Work to be completed
Return the data below unchanged, without images.

Task input

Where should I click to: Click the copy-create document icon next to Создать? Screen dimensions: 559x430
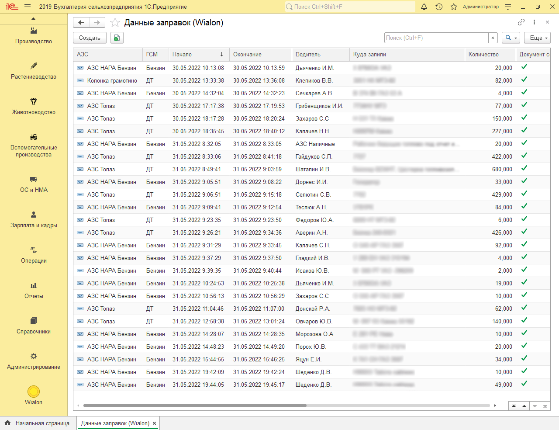(x=117, y=38)
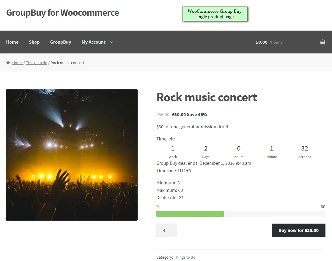Expand the My Account dropdown chevron
The width and height of the screenshot is (332, 261).
click(x=112, y=42)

Result for this task
Where should I click to: Click the copy-create document icon next to Создать? Screen dimensions: 559x430
(x=117, y=38)
Expand the My Account dropdown chevron
The width and height of the screenshot is (332, 261).
click(x=112, y=42)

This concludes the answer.